DATA PROVIDED Start Marker
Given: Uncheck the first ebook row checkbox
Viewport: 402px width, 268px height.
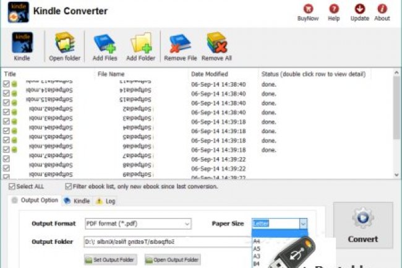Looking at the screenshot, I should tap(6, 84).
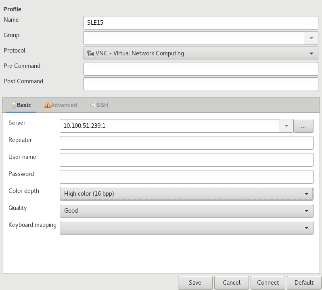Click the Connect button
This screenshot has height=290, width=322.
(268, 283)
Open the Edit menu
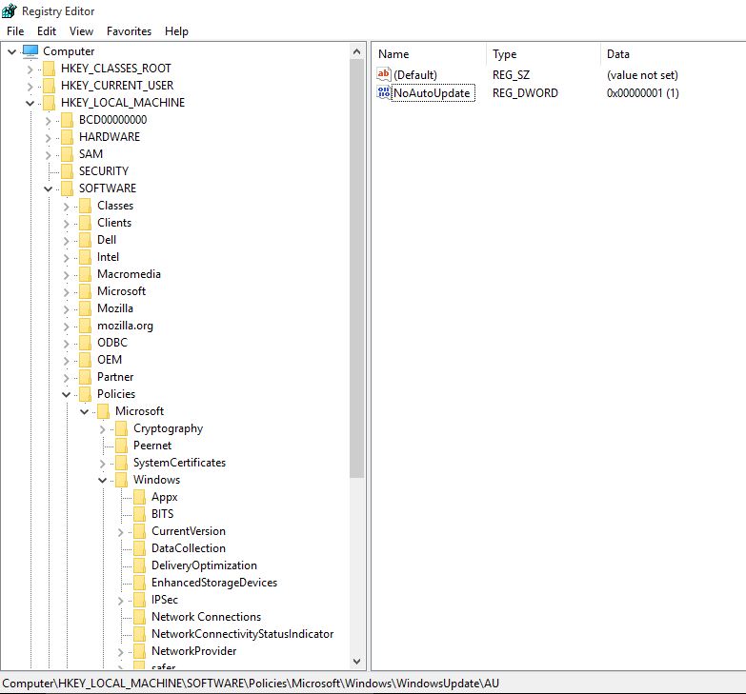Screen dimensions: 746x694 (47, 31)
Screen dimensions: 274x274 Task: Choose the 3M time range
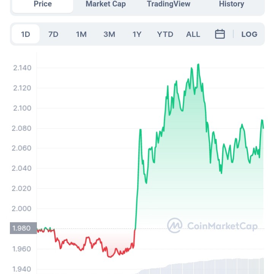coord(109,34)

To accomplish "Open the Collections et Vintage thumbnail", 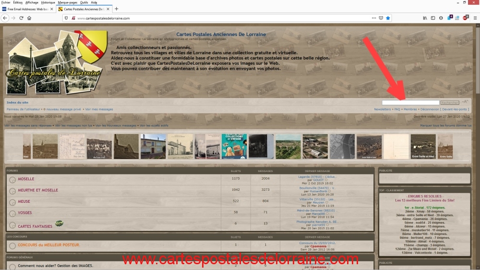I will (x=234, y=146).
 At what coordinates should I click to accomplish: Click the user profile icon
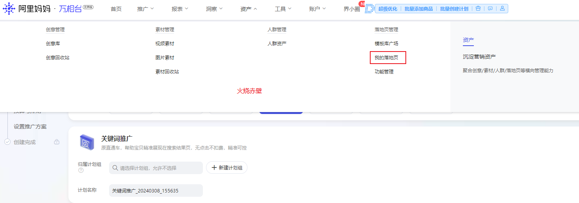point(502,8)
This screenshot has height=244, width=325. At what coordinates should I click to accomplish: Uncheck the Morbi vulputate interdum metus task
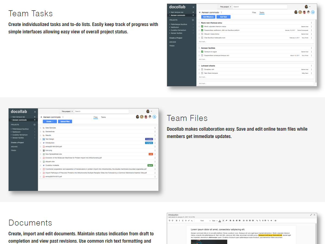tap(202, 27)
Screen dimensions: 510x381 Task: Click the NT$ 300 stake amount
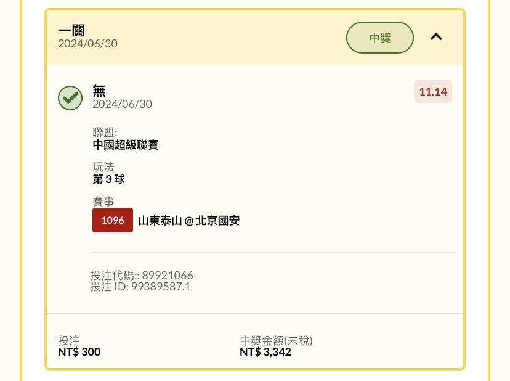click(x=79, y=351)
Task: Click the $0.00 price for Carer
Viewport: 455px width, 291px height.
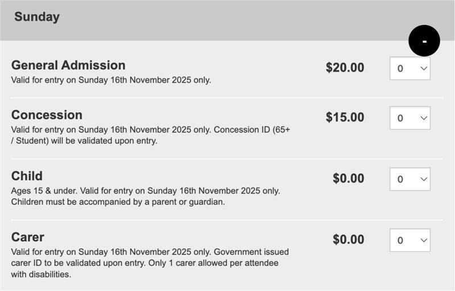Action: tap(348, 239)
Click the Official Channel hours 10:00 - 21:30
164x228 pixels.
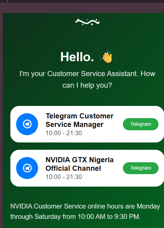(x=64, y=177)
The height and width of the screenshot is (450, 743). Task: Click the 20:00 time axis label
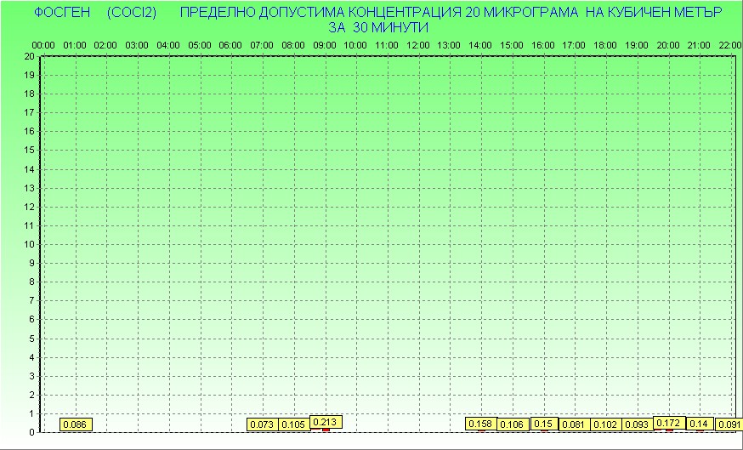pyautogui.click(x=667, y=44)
DATA PROVIDED End Marker
— WHAT YOU ARE ASKED TO DO —
Would you print, exactly as they appear, the lines from the line with "Viewport: 455px width, 291px height." through the end of the entries above, leaving out the pictures?

— ANSWER SECTION —
Viewport: 455px width, 291px height.
Action: tap(348, 239)
Click the Official Channel hours 10:00 - 21:30
164x228 pixels.
(x=64, y=177)
The height and width of the screenshot is (450, 743). Task: Click the 20:00 time axis label
pyautogui.click(x=667, y=44)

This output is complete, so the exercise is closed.